I certify that the above plat or diagram of sections 32 and 33 T. 2 S. R. 19 W., is a true copy from the original plat on file in this office.
H. M. RECTOR, Sur. Gen’L
John Hutt, Chief Clerk.
Which was, in like manner, objected to by the plaintiffs, and excluded by the Court.
The defendants then offered to read in evidence to the jury, a copy from the record of deeds, of a paper and the certificates accompanying the same, purporting to have been executed by L. Belding to John Percifull, and dated in 1831, purporting to be a declaration of Belding, that he had no right to the possession of Hot Springs or th'e buildings there, except under Percifull, and that the same were to be surrendered to him, etc., coupled with an offer, on the part of the defendant, Rector, to make affidavit that the original of said paper never was in his possession, and that the same was lost or mislaid, and coupled with the further offer to prove orally, that Belding, in his life time, had acknowledged said instrument to be genuine, and that it had been delivered by him to Percifull in his lifetime, etc. The Court refused to permit the paper so offered to be read as evidence.

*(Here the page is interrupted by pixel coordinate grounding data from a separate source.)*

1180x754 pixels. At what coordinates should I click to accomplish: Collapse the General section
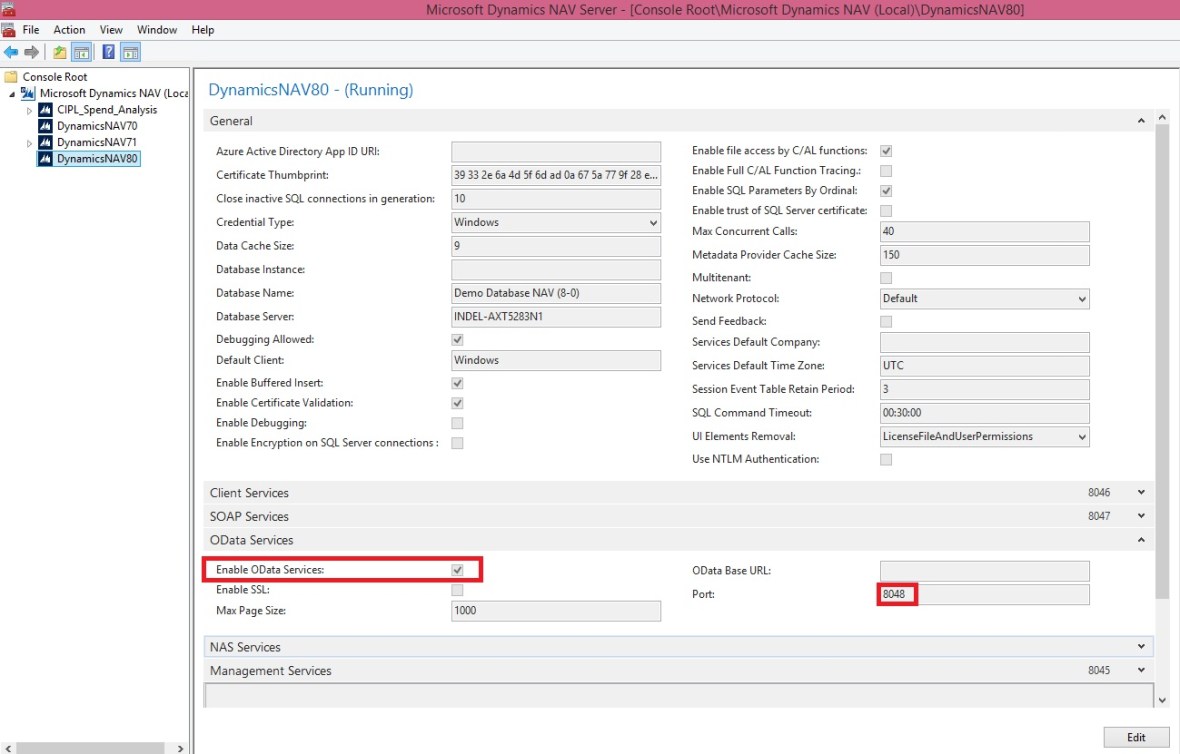(x=1140, y=120)
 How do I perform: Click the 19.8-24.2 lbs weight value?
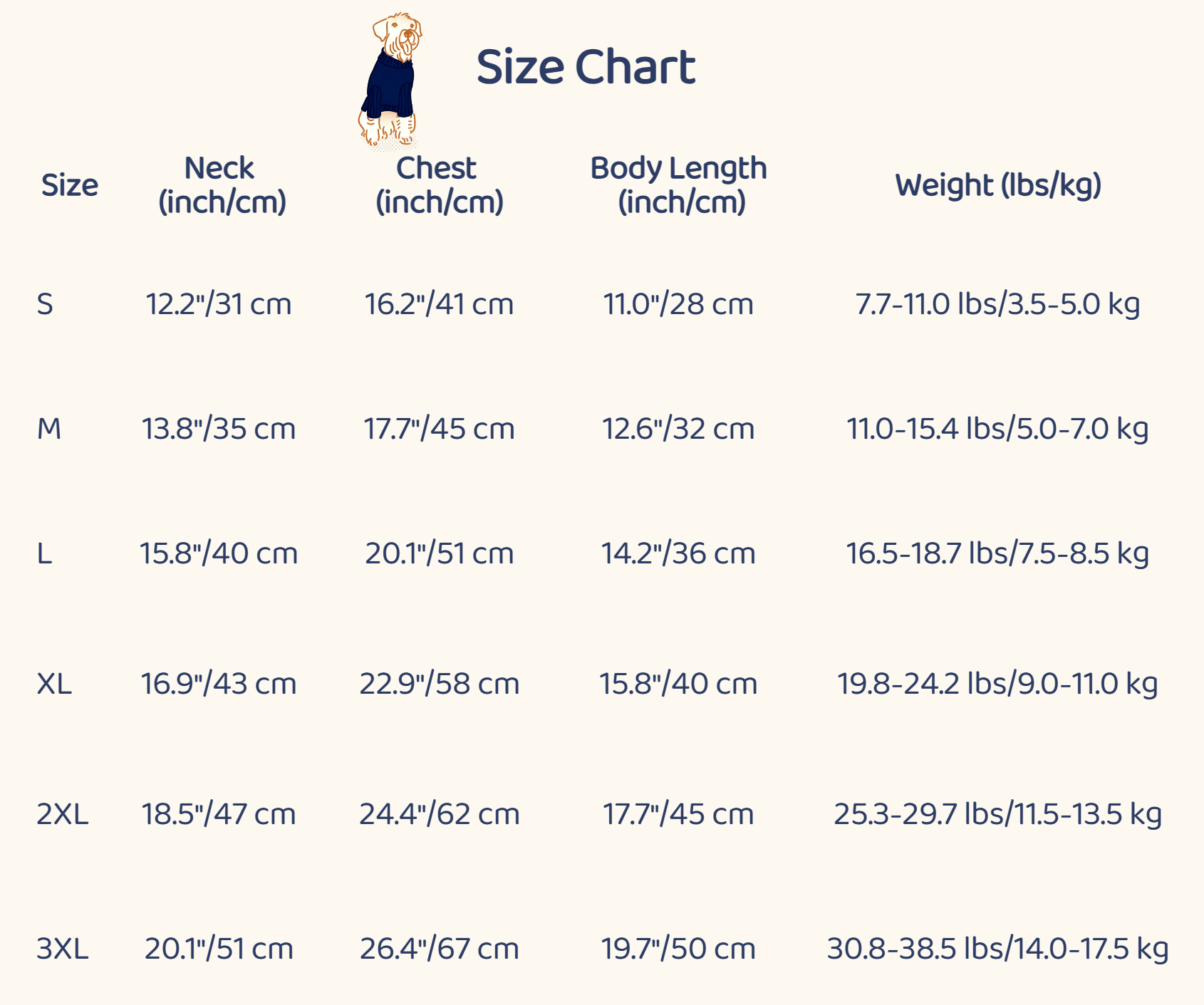(x=997, y=684)
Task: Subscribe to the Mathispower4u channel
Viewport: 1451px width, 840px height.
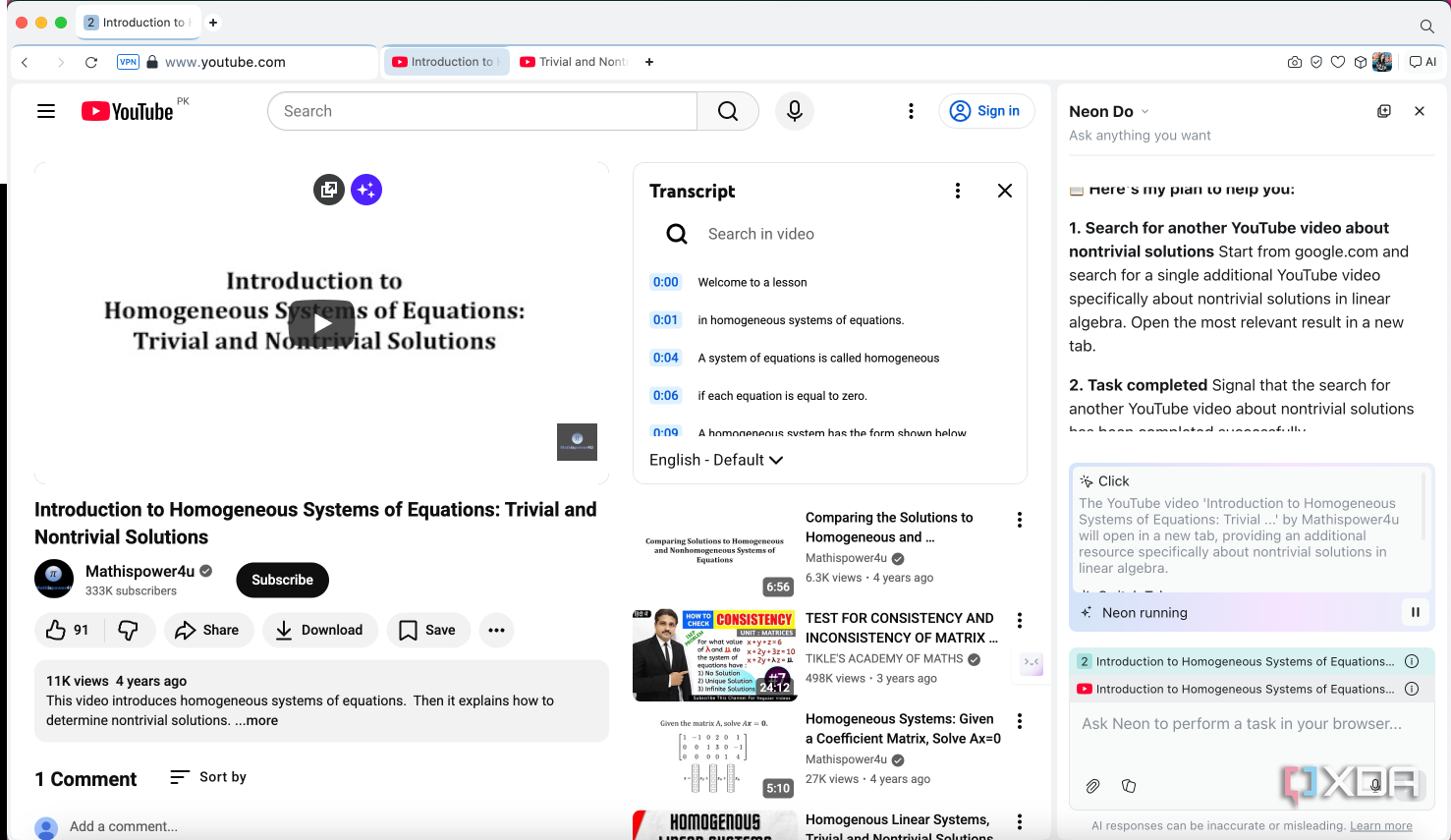Action: 282,580
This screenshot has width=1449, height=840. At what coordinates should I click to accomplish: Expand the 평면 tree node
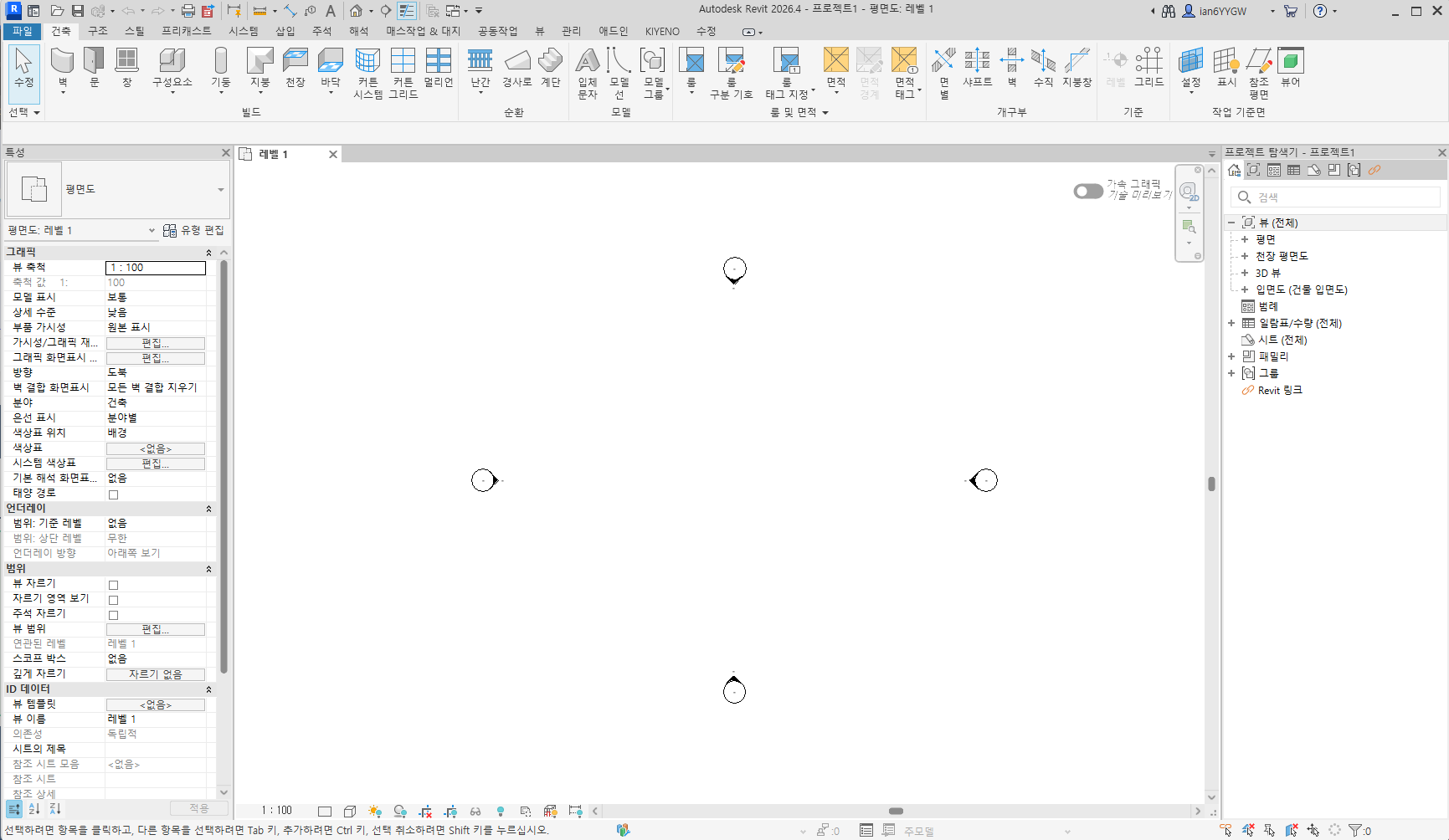click(x=1245, y=239)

The defendants next offered to read in evidence a paper certified on the 12th of June,1855, by the then Surveyor General of Arkansas, purporting to be a copy of a list of New Madrid certificates and locations made in the Territory of Arkansas, transmitted with other books, papers and documents, from the surveyor’s office in St. Louis, to the Surveyor General’s office in Arkansas, on its organization in 1832, in which list appears to be included the claim of Francis Langlois. This paper was also excluded on the objection of the plaintiff.

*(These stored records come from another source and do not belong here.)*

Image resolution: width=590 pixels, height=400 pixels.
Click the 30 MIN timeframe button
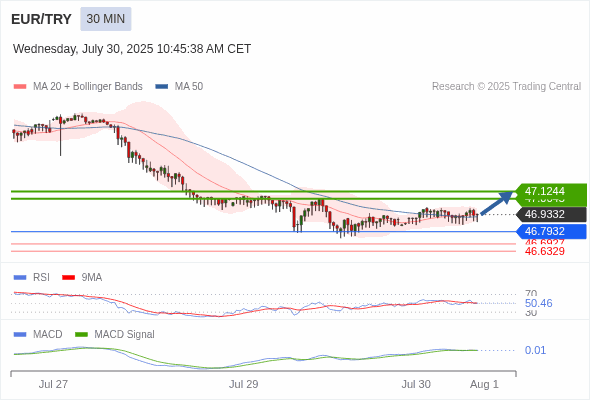point(106,19)
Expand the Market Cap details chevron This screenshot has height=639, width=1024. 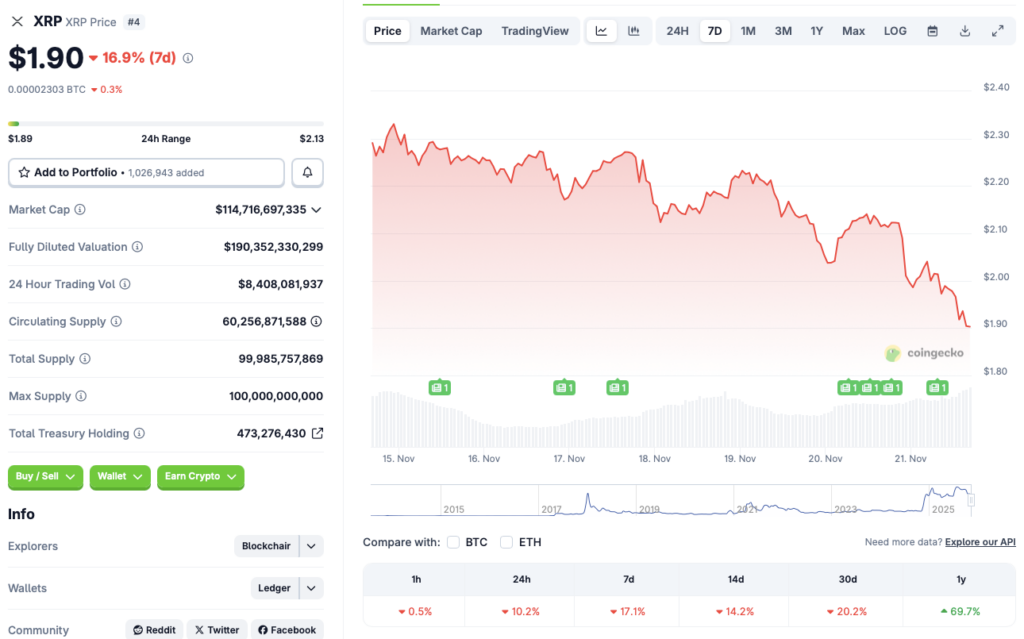(314, 209)
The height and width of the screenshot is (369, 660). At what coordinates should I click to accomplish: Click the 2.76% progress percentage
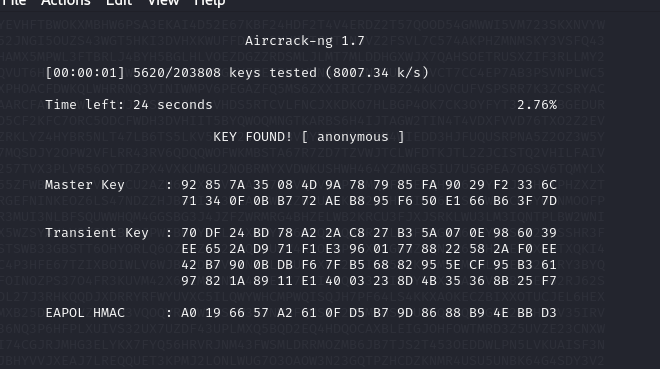point(537,105)
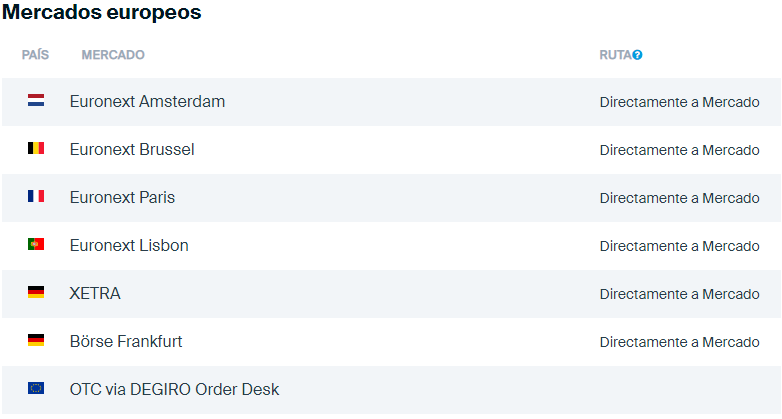
Task: Click the MERCADO column header
Action: click(x=113, y=55)
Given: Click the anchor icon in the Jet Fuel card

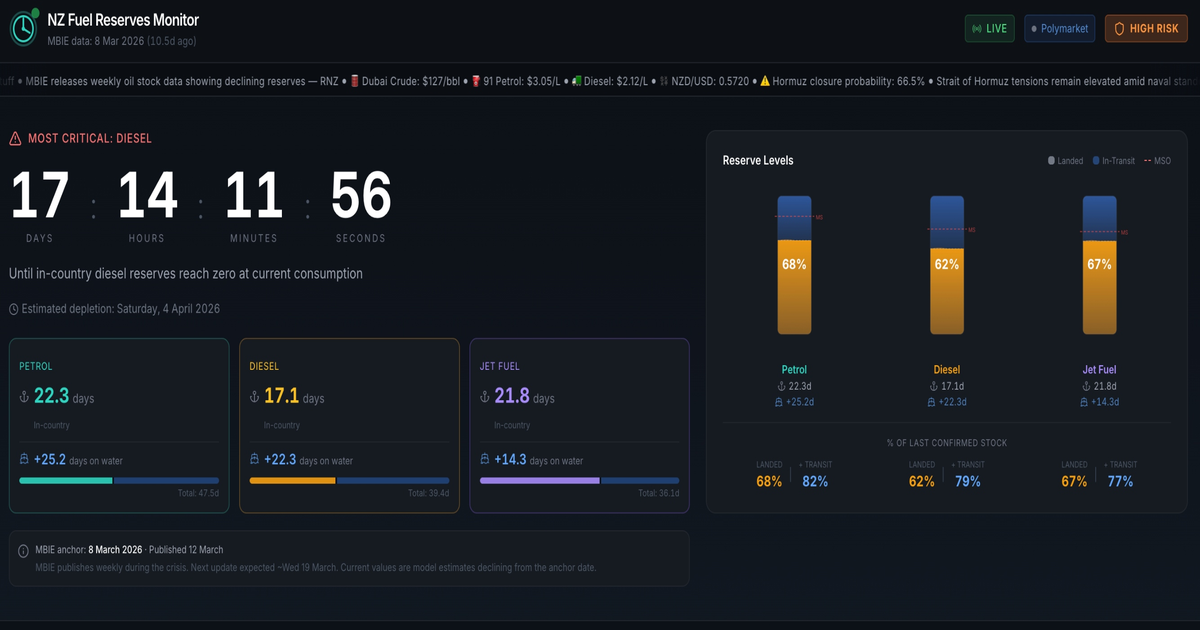Looking at the screenshot, I should coord(485,398).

The defendants then offered to prove by a succession of leases and transfers, that they were the owners of all the right of John Percifull to the land in controversy, and held under him, as their predecessors in possession had done, but the Court refused to permit such proof to be introduced.
The defendants then introduced several witnesses, who testified as to the value of the rents of the premises in question, and whose testimony conduced to discriminate between such improvements in the Hot Spring valley, and the value of them, as had been made prior to the entry of Belding’s heirs, on the 19th of December, 1851, and those made since; and also, to show what buildings had been erected since, the commencement of the present action — which was all the evidence adduced or offered on the part of the defendants.

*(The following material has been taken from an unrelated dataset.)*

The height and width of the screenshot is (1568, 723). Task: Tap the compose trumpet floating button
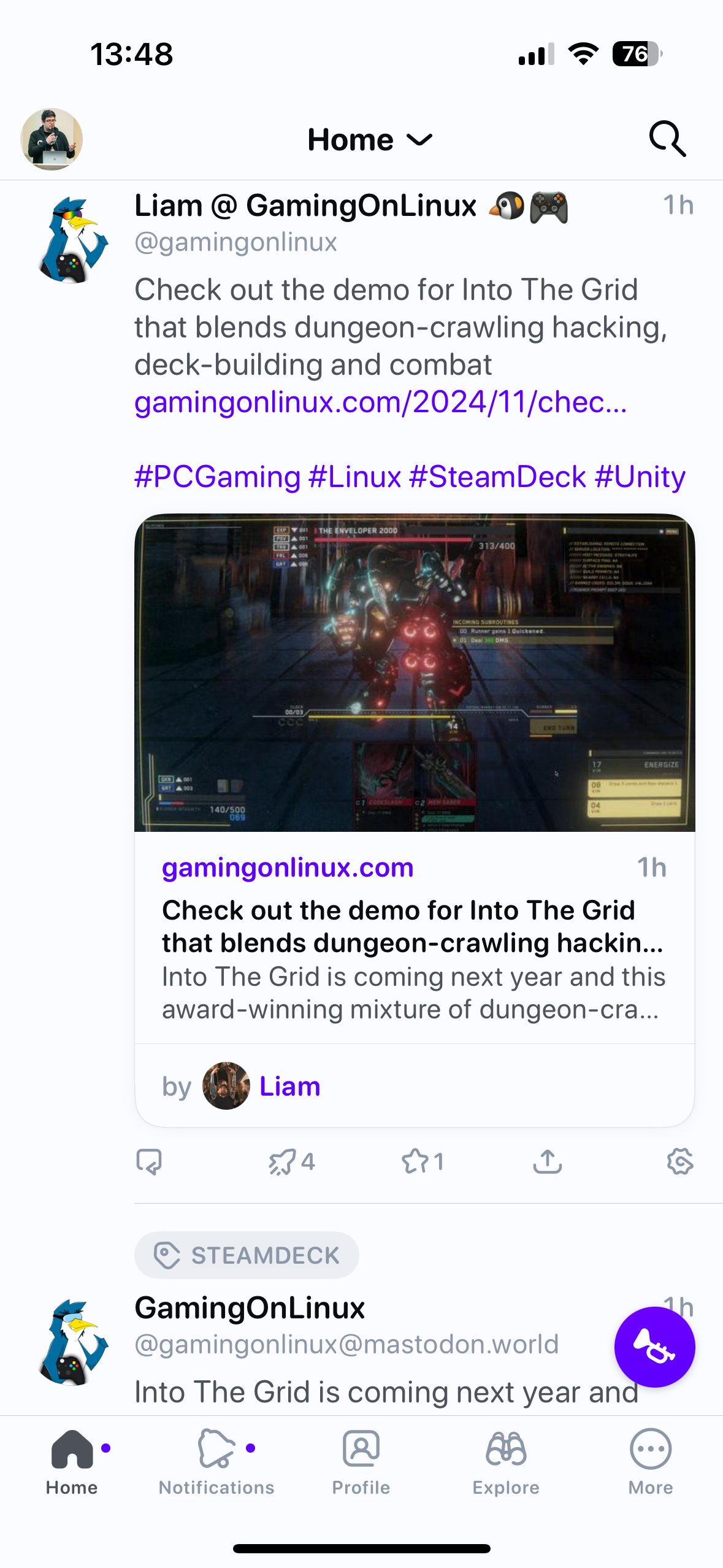[x=654, y=1347]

Adhering to the decision of this Court in the case of Gaines et al vs. Hale, as to the admissibility of the Receiver’s receipt, and the accompanying documents referred to therein, we think the Court below ruled correctly in this case in overruling the objection of the defendant in that connection.
These accompanying documents referred to upon the face of the Receiver’s receipt, and thus in substance a part of it, serve as well to indicate the origin of the appellee’s claim to the land purchased thereby as the design and end of the General Government in allowing the purchase; the ultimate control of which was reserved for the future action of the executive department, after the judicial should have passed upon the lawful claims of all persons whomsoever to the land, who might prefer them to the Courts for adjudication. .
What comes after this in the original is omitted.